Jane Eyre, who is our narrator, was born into a poor family. Her parents died when she was a small child and the little girl was sent to live with her Uncle and Aunt Reed at Gateshead. Jane's Uncle truly cared for her and showed his affection openly, but Mrs. Reed seemed to hate the orphan, and neglected her while she pampered and spoiled her own children. This unfair treatment emphasized Jane's status as an unwanted outsider. She was often punished harshly. On one occasion her nasty cousin Jack

picked a fight with her. Jane tried to defend herself and was locked in the terrifying "Red Room" as a result. Jane's Uncle Reed had died in this room a little while before, and Mrs. Reed knew how frightened she was of the chamber. Since Jane is the narrator, the reader is given a first-hand impression of the child's feelings, her heightened emotional state at being imprisoned. Indeed, she seems almost like an hysterical child, filled with terror and rage. She repeatedly calls her condition in life "unjust" and is filled with bitterness. Looking into the mirror Jane sees a distorted image of herself. She views her reflection and sees a "strange little figure," or "tiny phantom." Jane has not learned yet to subordinate her passions to her reason. Her passions still erupt unchecked. Her isolation in the Red Room is a presentiment of her

later isolation from almost every society and community. This powerful, beautifully written scene never fails to move me.

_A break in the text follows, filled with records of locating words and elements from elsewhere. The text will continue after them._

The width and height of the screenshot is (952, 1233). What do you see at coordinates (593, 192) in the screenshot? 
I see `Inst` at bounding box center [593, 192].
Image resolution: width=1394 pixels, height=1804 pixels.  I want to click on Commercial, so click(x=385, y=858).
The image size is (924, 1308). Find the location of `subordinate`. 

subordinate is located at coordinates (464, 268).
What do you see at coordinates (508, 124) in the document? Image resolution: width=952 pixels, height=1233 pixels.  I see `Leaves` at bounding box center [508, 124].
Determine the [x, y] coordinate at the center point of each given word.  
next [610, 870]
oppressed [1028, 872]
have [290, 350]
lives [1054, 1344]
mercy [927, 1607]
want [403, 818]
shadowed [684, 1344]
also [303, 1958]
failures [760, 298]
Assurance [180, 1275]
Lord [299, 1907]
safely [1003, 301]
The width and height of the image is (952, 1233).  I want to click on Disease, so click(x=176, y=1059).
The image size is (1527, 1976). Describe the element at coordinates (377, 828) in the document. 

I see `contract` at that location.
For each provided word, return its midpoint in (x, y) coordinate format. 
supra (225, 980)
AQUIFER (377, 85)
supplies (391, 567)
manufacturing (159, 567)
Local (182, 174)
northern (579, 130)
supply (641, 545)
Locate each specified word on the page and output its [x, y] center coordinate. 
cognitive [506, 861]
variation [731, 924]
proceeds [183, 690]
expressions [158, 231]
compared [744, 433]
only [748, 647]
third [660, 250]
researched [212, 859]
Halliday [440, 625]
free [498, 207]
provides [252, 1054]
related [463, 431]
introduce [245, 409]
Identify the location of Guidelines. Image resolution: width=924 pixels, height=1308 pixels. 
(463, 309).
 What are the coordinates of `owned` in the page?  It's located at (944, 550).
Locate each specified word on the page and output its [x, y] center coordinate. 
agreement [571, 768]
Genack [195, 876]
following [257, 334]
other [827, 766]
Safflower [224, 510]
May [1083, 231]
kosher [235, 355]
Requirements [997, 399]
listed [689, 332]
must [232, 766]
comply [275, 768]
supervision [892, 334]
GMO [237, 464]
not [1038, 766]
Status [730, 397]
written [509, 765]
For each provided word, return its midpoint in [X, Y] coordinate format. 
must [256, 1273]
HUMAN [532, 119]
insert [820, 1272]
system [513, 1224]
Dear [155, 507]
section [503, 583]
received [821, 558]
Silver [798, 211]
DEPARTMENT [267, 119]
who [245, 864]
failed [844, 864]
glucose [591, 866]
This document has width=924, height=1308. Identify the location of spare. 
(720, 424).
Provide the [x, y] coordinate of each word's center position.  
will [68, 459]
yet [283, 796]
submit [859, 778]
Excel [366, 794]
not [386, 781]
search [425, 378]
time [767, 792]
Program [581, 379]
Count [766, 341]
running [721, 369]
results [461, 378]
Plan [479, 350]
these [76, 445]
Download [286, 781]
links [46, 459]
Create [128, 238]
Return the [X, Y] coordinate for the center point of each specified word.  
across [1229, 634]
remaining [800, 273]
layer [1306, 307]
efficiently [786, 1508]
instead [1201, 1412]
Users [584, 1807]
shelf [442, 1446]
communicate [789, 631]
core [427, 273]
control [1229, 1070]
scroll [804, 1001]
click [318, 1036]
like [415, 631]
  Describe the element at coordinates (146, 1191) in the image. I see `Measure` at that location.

Mrs. Reed decided to send Jane away to the Lowood School, a poor institution run by Mr. Brocklehurst, who believed that suffering made grand people. All the children there were neglected, except to receive harsh punishment when any mistake was made. At Lowood, Jane met Helen Burns, a young woman a little older than Jane, who guided her with vision, light and love for the rest of her life. Jane's need for love was so great. It really becomes obvious in this first friendship. Helen later died from fever, in Jane's arms. Her illness and death could have been avoided if more attention had been paid to the youths. Jane stayed at Lowood for ten years, eight as a student and two as a teacher.